Problem details >>
The answer must consist of every line in the data that contains "page".

Dataset excerpts >>

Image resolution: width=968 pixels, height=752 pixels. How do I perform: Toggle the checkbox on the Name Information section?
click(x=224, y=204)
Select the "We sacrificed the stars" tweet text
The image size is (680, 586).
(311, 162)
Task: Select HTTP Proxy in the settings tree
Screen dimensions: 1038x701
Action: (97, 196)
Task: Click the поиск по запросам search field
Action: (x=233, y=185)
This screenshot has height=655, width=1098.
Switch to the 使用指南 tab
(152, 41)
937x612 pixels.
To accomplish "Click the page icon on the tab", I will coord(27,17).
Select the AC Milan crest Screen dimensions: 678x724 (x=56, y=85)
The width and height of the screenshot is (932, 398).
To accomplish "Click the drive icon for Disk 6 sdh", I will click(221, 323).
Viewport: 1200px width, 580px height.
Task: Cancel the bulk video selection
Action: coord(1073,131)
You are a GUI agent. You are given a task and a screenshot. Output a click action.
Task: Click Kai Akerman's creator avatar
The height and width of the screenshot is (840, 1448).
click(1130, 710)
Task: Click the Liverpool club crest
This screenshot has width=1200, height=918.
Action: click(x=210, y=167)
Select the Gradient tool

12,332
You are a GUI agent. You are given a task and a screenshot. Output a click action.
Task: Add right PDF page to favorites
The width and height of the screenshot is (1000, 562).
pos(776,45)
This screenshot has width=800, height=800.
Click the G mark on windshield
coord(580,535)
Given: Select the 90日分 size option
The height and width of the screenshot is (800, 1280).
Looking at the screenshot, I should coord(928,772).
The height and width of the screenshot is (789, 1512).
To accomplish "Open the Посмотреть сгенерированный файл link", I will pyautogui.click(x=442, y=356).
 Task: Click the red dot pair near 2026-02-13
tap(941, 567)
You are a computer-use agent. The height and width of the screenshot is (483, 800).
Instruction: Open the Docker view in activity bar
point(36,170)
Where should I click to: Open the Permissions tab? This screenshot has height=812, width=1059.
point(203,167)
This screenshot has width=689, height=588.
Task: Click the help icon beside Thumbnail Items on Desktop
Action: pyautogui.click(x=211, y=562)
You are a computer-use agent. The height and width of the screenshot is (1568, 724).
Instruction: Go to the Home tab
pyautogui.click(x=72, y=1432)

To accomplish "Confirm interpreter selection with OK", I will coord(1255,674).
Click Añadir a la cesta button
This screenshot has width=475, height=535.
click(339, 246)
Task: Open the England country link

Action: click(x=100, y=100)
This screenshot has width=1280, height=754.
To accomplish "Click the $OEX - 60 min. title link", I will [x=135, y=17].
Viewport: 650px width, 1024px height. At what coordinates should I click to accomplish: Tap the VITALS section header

Task solution >>
To accomplish "Click the page icon on the tab", I will coord(27,17).
Task: Add right PDF page to favorites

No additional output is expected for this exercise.